- Task statement
Revise the records below, changing "a particular element" to "a specific element" everywhere it occurs and leaving everything else as it is.

- Data section
......

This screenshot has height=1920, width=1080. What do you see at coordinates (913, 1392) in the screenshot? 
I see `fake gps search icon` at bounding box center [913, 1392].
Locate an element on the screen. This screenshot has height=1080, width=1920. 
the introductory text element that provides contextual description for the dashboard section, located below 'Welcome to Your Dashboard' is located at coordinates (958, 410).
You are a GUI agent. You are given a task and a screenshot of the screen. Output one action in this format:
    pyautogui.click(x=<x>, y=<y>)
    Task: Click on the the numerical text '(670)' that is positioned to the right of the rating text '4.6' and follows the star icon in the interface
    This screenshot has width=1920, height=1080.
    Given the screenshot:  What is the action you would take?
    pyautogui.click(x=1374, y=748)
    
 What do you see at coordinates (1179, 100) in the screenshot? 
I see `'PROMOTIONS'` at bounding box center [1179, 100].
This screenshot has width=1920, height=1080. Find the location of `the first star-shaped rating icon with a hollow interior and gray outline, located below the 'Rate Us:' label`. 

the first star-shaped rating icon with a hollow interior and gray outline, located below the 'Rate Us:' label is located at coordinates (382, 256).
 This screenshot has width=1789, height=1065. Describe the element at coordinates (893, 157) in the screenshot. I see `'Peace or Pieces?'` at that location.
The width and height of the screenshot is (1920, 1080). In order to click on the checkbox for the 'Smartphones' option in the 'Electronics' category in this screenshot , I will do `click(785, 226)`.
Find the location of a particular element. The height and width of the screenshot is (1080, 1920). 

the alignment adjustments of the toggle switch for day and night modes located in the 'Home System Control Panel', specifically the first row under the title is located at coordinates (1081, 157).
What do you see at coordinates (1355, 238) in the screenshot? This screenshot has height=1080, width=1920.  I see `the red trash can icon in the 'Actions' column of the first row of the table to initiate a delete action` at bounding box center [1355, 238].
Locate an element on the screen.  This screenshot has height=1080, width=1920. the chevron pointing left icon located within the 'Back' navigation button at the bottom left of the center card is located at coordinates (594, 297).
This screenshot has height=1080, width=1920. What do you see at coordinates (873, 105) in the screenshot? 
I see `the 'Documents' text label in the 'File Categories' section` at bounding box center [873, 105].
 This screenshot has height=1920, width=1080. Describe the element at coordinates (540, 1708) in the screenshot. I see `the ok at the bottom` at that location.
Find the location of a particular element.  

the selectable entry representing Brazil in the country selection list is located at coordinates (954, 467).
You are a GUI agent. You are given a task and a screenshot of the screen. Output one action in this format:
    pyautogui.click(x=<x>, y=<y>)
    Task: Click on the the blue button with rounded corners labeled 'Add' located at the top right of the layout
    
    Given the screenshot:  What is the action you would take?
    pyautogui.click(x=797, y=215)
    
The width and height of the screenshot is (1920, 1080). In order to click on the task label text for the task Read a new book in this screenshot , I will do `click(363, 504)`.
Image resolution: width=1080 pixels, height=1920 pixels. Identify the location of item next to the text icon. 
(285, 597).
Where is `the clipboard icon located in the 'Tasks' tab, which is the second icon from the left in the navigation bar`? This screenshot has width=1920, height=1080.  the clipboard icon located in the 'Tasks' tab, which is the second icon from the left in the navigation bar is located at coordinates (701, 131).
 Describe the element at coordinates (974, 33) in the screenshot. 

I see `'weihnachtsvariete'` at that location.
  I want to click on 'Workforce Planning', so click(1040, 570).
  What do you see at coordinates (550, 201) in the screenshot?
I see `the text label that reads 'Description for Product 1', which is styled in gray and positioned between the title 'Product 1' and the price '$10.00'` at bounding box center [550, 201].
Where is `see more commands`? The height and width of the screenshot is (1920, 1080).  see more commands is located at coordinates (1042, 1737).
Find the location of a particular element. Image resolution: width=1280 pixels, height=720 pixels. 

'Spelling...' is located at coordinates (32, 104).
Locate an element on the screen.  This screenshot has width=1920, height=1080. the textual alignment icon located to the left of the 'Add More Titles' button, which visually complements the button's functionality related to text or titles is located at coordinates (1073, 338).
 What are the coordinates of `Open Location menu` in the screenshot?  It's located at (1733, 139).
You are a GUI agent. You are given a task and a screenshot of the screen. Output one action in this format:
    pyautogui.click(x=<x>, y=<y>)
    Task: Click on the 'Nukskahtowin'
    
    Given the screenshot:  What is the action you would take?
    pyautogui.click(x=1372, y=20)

......

- Response
This screenshot has height=1920, width=1080. What do you see at coordinates (913, 1392) in the screenshot? 
I see `fake gps search icon` at bounding box center [913, 1392].
Locate an element on the screen. This screenshot has height=1080, width=1920. 
the introductory text element that provides contextual description for the dashboard section, located below 'Welcome to Your Dashboard' is located at coordinates (958, 410).
You are a GUI agent. You are given a task and a screenshot of the screen. Output one action in this format:
    pyautogui.click(x=<x>, y=<y>)
    Task: Click on the the numerical text '(670)' that is positioned to the right of the rating text '4.6' and follows the star icon in the interface
    This screenshot has width=1920, height=1080.
    Given the screenshot:  What is the action you would take?
    pyautogui.click(x=1374, y=748)
    
 What do you see at coordinates (1179, 100) in the screenshot? 
I see `'PROMOTIONS'` at bounding box center [1179, 100].
This screenshot has width=1920, height=1080. Find the location of `the first star-shaped rating icon with a hollow interior and gray outline, located below the 'Rate Us:' label`. 

the first star-shaped rating icon with a hollow interior and gray outline, located below the 'Rate Us:' label is located at coordinates (382, 256).
 This screenshot has width=1789, height=1065. Describe the element at coordinates (893, 157) in the screenshot. I see `'Peace or Pieces?'` at that location.
The width and height of the screenshot is (1920, 1080). In order to click on the checkbox for the 'Smartphones' option in the 'Electronics' category in this screenshot , I will do `click(785, 226)`.
Find the location of a specific element. The height and width of the screenshot is (1080, 1920). 

the alignment adjustments of the toggle switch for day and night modes located in the 'Home System Control Panel', specifically the first row under the title is located at coordinates (1081, 157).
What do you see at coordinates (1355, 238) in the screenshot? This screenshot has height=1080, width=1920.  I see `the red trash can icon in the 'Actions' column of the first row of the table to initiate a delete action` at bounding box center [1355, 238].
Locate an element on the screen.  This screenshot has height=1080, width=1920. the chevron pointing left icon located within the 'Back' navigation button at the bottom left of the center card is located at coordinates (594, 297).
This screenshot has height=1080, width=1920. What do you see at coordinates (873, 105) in the screenshot? 
I see `the 'Documents' text label in the 'File Categories' section` at bounding box center [873, 105].
 This screenshot has height=1920, width=1080. Describe the element at coordinates (540, 1708) in the screenshot. I see `the ok at the bottom` at that location.
Find the location of a specific element.  

the selectable entry representing Brazil in the country selection list is located at coordinates (954, 467).
You are a GUI agent. You are given a task and a screenshot of the screen. Output one action in this format:
    pyautogui.click(x=<x>, y=<y>)
    Task: Click on the the blue button with rounded corners labeled 'Add' located at the top right of the layout
    
    Given the screenshot:  What is the action you would take?
    pyautogui.click(x=797, y=215)
    
The width and height of the screenshot is (1920, 1080). In order to click on the task label text for the task Read a new book in this screenshot , I will do `click(363, 504)`.
Image resolution: width=1080 pixels, height=1920 pixels. Identify the location of item next to the text icon. 
(285, 597).
Where is `the clipboard icon located in the 'Tasks' tab, which is the second icon from the left in the navigation bar`? This screenshot has width=1920, height=1080.  the clipboard icon located in the 'Tasks' tab, which is the second icon from the left in the navigation bar is located at coordinates (701, 131).
 Describe the element at coordinates (974, 33) in the screenshot. 

I see `'weihnachtsvariete'` at that location.
  I want to click on 'Workforce Planning', so click(1040, 570).
  What do you see at coordinates (550, 201) in the screenshot?
I see `the text label that reads 'Description for Product 1', which is styled in gray and positioned between the title 'Product 1' and the price '$10.00'` at bounding box center [550, 201].
Where is `see more commands`? The height and width of the screenshot is (1920, 1080).  see more commands is located at coordinates (1042, 1737).
Find the location of a specific element. Image resolution: width=1280 pixels, height=720 pixels. 

'Spelling...' is located at coordinates (32, 104).
Locate an element on the screen.  This screenshot has width=1920, height=1080. the textual alignment icon located to the left of the 'Add More Titles' button, which visually complements the button's functionality related to text or titles is located at coordinates (1073, 338).
 What are the coordinates of `Open Location menu` in the screenshot?  It's located at (1733, 139).
You are a GUI agent. You are given a task and a screenshot of the screen. Output one action in this format:
    pyautogui.click(x=<x>, y=<y>)
    Task: Click on the 'Nukskahtowin'
    
    Given the screenshot:  What is the action you would take?
    pyautogui.click(x=1372, y=20)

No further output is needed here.